What would you experts suggest


----------



## Littlebt (May 19, 2012)

*Morocco*

There is another Forum that's a Fact!

There is a massive thread on Morroco as a great number of their following are just coming to the end of a 4/6 week tour,should give invaluable information.


----------



## midgeteler (Jul 19, 2009)

We did Morocco for 6 weeks last year for the first time and serviced the vehicle before and directly after the trip.
There was nothing untoward in the state of the filters to suggest that I had been anywhere other than normal. There was, and popular comments confirmed this, plenty of sand in the lockers, garage etc.
My only gripe was the pretty dreadful state of the road surfaces which entailed a certain amount of screwing various bits and pieces back together after shaking loose.
Others on the same trip had no problems and opined that the roads were no worse than elsewhere, I disagreed.
Nothing to worry about in my book, just take it easy.


----------



## travelsRus (Mar 1, 2007)

We've just got back from a 3 month tour of Morocco covering nearly 5,000 miles. We encountered no mechanical problems. We had the van serviced just before we left & as a safety measure carried a spare air filter, spare wheel.
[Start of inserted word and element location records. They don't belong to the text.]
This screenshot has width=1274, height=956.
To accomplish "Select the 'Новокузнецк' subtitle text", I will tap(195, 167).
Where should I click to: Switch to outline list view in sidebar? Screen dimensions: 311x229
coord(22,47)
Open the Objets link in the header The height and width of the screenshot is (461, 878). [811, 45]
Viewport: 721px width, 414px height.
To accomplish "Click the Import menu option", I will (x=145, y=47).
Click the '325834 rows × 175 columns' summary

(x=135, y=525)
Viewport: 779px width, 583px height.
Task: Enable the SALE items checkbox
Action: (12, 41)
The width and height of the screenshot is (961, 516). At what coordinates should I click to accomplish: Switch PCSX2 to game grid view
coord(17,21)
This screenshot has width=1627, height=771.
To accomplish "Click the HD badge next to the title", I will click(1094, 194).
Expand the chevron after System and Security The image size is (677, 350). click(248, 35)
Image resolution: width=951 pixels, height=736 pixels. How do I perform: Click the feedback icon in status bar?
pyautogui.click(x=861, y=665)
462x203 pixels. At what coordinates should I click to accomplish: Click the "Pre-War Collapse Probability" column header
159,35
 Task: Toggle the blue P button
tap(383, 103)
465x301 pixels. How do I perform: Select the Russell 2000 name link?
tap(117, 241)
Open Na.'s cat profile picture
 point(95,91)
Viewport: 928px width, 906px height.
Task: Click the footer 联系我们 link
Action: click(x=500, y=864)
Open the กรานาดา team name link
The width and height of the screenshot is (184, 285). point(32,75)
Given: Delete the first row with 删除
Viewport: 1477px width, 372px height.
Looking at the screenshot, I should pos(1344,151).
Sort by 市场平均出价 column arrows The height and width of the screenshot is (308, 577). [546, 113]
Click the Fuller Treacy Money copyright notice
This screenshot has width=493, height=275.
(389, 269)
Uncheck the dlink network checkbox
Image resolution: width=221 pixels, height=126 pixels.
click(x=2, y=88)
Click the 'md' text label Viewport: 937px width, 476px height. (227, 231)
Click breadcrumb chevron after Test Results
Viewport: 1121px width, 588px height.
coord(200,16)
We travelled with 5 other motorhomers & although some of the roads were poor - nothing as bad as a potholes here in Sheffield.

We did have to have a wheel bearing replaced on our way back through Spain though.

We did take a makeshift cover to put over the engine in the case of a sandstorm but didn't need it although I think the stronger winds are in April.

Hope this helps

Chris


----------



## SilverF1 (Feb 27, 2009)

travelsRus said:


> We've just got back from a 3 month tour of Morocco covering nearly 5,000 miles. We encountered no mechanical problems. We had the van serviced just before we left & as a safety measure carried a spare air filter, spare wheel.
> 
> We travelled with 5 other motorhomers & although some of the roads were poor - nothing as bad as a potholes here in Sheffield.
> 
> ...


We were on the same trip as Chris and echo her comments. Other than normal oil, water and tyre checks we did nothing to our van. We carried an extra air filter and a spare tyre. I had the front tyres replace before we left the uk as although the old ones still had 3mm of tread, they would not have lasted the trip.

I have mirrorguards on the side mirrors. This was just as well, as an oncoming, speeding motorhome took more than his fair share of the road. He had no guards on his mirror. It disintegrated. Mine is ok. He didn't stop or even pause.

Some roads rattle the van, but in general the roads aren't too bad, just narrow on occasion. Speed limits are also lower than in europe, signs mostly in Arabic. Stop signs have the same shape as here - eight-sided.


----------



## klyne (May 10, 2005)

I don't know if this would be any use to you http://www.volvoxc.com/forums/showthread.php?25307-Overland-2013-14-to-Morocco&p=168129#post168129 Its a blog of a car and caravan second journey to Morocco. Lots of photos (too many!)

David


----------



## makems (Jul 26, 2010)

Currently in our 8th week in Morocco and it's our second visit.
Just make sure your van is in decent condition , recently serviced, no special requirements in our experience. 
However. Do pay special attention to tyres.
Morocco is tough on tyres due to potholes, rough surfaces and the roads where the Tarmac is only wide enough for one vehicle so when meeting someone coming in the opposite direction you have to put one set of wheels on the gravel shoulder. Check the age of your tyres, if more than 5 years old consider replacing. If more than 7 years old SERIOUSLY consider replacing.
I wouldn't travel to Morocco without a spare wheel. If your MH does not have one, invest in one before you go. 
You don't want to be stuck up some narrow mountain pass with a burst tyre, and no spare.
On our current trip which started out with 12 other vans 2 of the group have had blow outs. But we are all having FUN!


----------



## 747 (Oct 2, 2009)

Totally agree with makems. Most manufacturers of vehicles do give more specific maintenance instructions for dusty conditions. I doubt if a short term visit will need any additional precautions as long as you have had a recent service.

Tyres don't last long under arduous conditions. This is probably the area to concentrate on. You will probably be running near your max. weight.

After spending several years in the Middle East and Africa, tyres were the biggest problem. A spare is essential, if you were in a car or pickup, I would have said take 2.


----------



## tonka (Apr 24, 2006)

As above.. I Am one one of 17 vans that all crossed over in early January.. See our trip on the other forum.. Our second trip.
Our little group encountered a blowout but luckily had a spare wheel and we go a new tyre at next big town. I have carried a spare fuel filter on these 2 trips but fuel has been good and no known problems..
We had a sandstorm at Erg Chebbie that lasted a day and kept us in our vans, for interest we examined air filters on 3 vans and all were clean...

Forget the "armchair" experts who have not been, go and do it..
We are now back in Spain after 6 fantastic weeks...


----------